Do Truck Stops Still Have Cassettes? [Personal Essay by Joshua Macala]

                Even though I grew up with cassettes, as a child of the ‘80’s, I also had primarily compact discs in my teenage years, which is when I was quite possibly getting into my most serious of music stages (grunge and punk), so I’ve often wondered what has lead me back to cassettes now some odd decades later.

                There are various reasons for this, most of which I will not get into at this particular time but perhaps at another time, but the one that stands out most prominently to me is because of these sermons on cassette I have.

                In order to truly understand this, I must set the stage for you with a little back story.   I had lived in Connecticut my entire life.   My wife and I got married in Texas and spent eight years there.   When our son was born, we decided to move back to Connecticut because it is where pretty much all of my family is and some of hers as well.

                Moving back to Connecticut after nearly a decade in Houston, Texas was very emotional.  It was refreshing in ways to begin again in somewhere familiar, yet also the thoughts kept running through my head of “Why am I going back here again?”   Once you manage to trick the devil and escape from Hell, you don’t taunt him and try to go back there, now do you?

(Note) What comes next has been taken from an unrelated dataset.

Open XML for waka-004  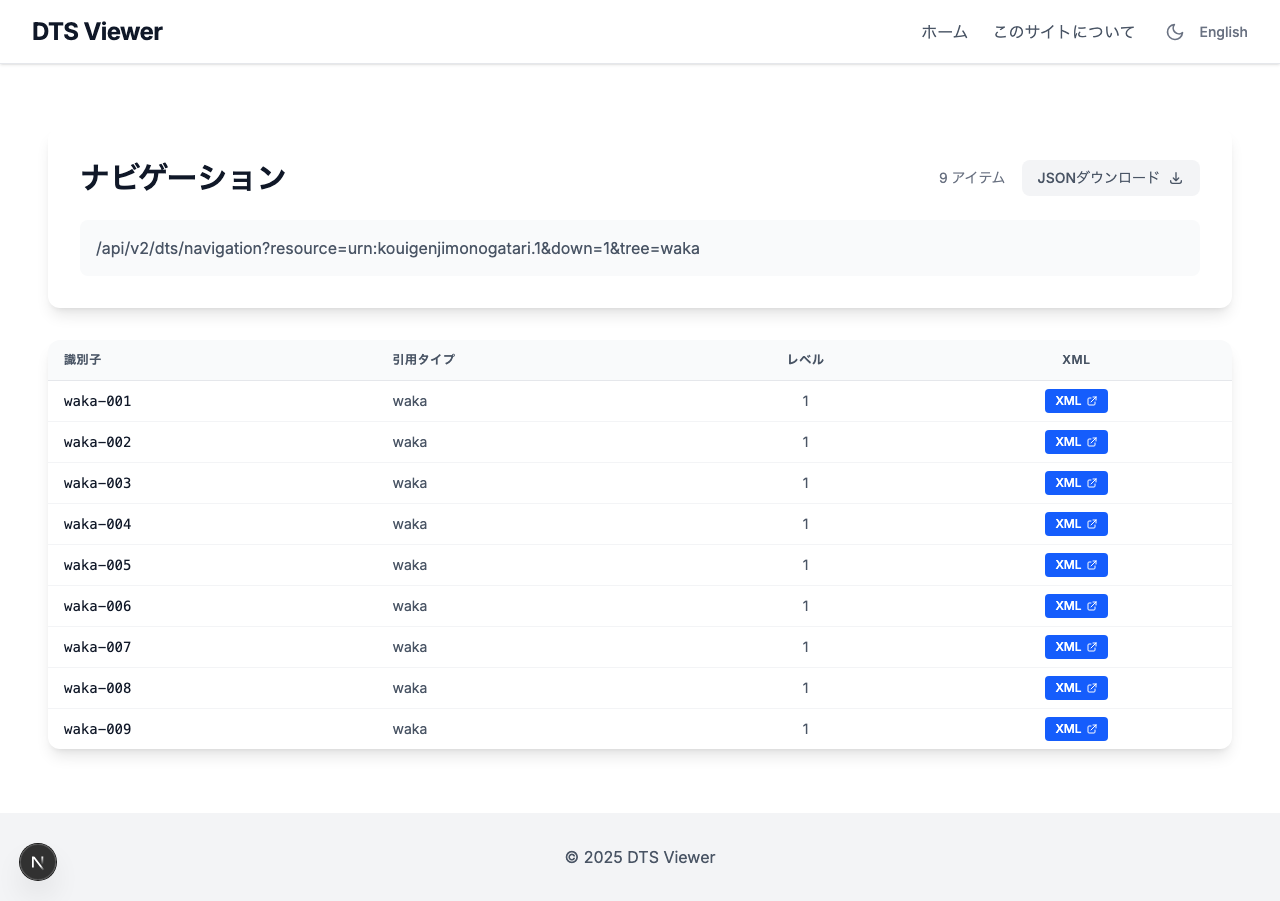point(1076,523)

                Everything else aside, my wife and son flew out to Connecticut while my dad and I drove out a van with some of the larger items we couldn’t ship and our small army of cats.    At one random truck stop in Virginia, right outside of the rest rooms on a table, in a basket were these cassettes.

                I picked up all of the different ones I could find, appearing to those who watched me dig through the basket to be on quite a spiritual and lengthy road trip.   I didn’t know it at the time, but I was rekindling my love of cassettes right then and there.

                What is the one place you can still buy new cassettes that isn’t online?  Truck stops.  Because people driving are still assumed to have tape players in their cars, so why not fill those speakers with th greatest hits of Journey (which is really the same three songs seven times)    

                I’m actually not sure truck stops even do stock cassettes anymore, but finding these cassettes, randomly in Virginia, it just will always remind me of a transitional time in my life that was both happy and tragic.  It was everything that went along with having cassettes in my youth to once again having them now.  

                If I knew then they’d become so symbolic, I probably would have taken a picture of the basket they were in or at least remembered what rest stop they came from along the highway, but alas, that is a story to either be told another time or never again.